What is the protocol for Post-Exposure Prophylaxis (PEP) for Human Immunodeficiency Virus (HIV)?

From the Guidelines

Post-exposure prophylaxis (PEP) for HIV should be started as soon as possible after a potential exposure, ideally within 72 hours, and continued for 28 days, as recommended by the most recent guidelines 1. The recommended regimen is typically a three-drug combination of tenofovir disoproxil fumarate (TDF) 300mg plus emtricitabine (FTC) 200mg once daily, along with either dolutegravir 50mg once daily or raltegravir 400mg twice daily. Some key points to consider when administering PEP include:

• The exposure risk varies by type of contact, with needle-stick injuries, unprotected receptive anal intercourse, and exposure to blood or body fluids from HIV-positive individuals carrying higher risks 1.
• PEP is most effective when started immediately after exposure, with effectiveness decreasing significantly after 72 hours 1.
• After starting PEP, follow-up HIV testing is recommended at baseline, 4-6 weeks, and 3 months.
• Side effects may include nausea, fatigue, and headache, but these typically resolve with time.
• It's essential to take all medications as prescribed for the full 28 days to maximize effectiveness.
• PEP works by preventing HIV from establishing infection in the body by inhibiting viral replication during the early stages when the virus would otherwise be integrating into host cells. In cases where the source person's virus is known or suspected to be resistant to one or more of the drugs considered for the PEP regimen, the selection of drugs to which the source person's virus is unlikely to be resistant is recommended, and expert consultation is advised 1. For pregnant women or those with kidney problems, alternative medications may be used. Overall, prompt evaluation and initiation of PEP as soon as possible after exposure are crucial to prevent HIV infection 1.

From the Research

Post-Exposure Prophylaxis (PEP) for HIV

• PEP is an effective tool for preventing HIV transmission after high-risk exposure, and antiretroviral therapy (ART) has been recommended for PEP for over a decade 2, 3.
• The choice of antiretroviral drugs for PEP has evolved over time, with newer drugs offering improved safety and tolerability 4.

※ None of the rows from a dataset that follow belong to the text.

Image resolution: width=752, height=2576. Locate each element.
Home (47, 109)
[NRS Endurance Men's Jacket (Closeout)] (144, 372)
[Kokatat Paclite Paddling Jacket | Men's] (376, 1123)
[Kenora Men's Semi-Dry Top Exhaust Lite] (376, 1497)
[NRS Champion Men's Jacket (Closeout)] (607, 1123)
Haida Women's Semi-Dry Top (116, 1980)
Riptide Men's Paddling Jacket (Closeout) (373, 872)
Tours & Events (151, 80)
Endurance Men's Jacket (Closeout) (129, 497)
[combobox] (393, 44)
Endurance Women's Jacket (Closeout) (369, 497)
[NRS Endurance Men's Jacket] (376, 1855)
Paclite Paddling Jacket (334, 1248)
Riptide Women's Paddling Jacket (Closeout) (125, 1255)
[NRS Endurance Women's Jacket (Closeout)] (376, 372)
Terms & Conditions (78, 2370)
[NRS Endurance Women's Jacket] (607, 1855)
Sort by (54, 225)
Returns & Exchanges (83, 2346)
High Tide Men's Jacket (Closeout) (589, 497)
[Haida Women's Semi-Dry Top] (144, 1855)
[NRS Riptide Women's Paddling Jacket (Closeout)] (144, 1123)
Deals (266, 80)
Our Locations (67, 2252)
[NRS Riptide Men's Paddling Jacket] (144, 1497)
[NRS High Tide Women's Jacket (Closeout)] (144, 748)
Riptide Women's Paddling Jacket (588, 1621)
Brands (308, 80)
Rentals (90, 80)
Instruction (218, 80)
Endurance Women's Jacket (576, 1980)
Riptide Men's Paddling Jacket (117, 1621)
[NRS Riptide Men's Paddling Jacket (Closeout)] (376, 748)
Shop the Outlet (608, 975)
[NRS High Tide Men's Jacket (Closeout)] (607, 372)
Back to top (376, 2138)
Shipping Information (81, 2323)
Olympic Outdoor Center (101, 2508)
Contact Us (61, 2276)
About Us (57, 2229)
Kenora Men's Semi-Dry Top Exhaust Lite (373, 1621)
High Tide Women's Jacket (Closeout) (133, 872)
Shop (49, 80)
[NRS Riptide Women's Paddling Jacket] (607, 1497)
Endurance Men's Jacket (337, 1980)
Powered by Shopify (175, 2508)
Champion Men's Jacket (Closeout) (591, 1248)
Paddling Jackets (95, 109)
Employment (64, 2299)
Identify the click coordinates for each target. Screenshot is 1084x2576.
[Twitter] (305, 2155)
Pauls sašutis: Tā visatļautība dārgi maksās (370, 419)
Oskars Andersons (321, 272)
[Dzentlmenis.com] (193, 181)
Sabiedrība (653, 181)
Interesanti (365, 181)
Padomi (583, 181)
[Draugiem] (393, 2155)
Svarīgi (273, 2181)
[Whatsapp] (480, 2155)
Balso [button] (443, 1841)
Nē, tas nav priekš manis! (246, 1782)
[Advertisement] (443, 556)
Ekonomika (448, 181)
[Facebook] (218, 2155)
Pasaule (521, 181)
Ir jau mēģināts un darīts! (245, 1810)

Safety and Efficacy of PEP Regimens

• A study evaluating a 3-drug PEP regimen consisting of raltegravir, tenofovir DF, and emtricitabine found that none of the 85 evaluable participants became HIV infected, and side effects were mild and self-limited 2.
• A systematic review of antiretroviral options for PEP found that tenofovir-based regimens had higher completion rates and lower discontinuation rates due to adverse events compared to zidovudine-based regimens 4.
• The review also found that the choice of third drug for PEP depends on the setting, with lopinavir/ritonavir being a reasonable choice for resource-limited settings 4.

Role of Healthcare Providers in PEP

• Healthcare providers, including nurse practitioners, play an essential role in managing treatment for people exposed to HIV and following up on their response and adherence to the treatment protocol 3.
• Understanding the life cycle of HIV is crucial for streamlining treatment regimens in exposed individuals, and healthcare providers should be aware of the latest clinical practice guidelines for PEP 3.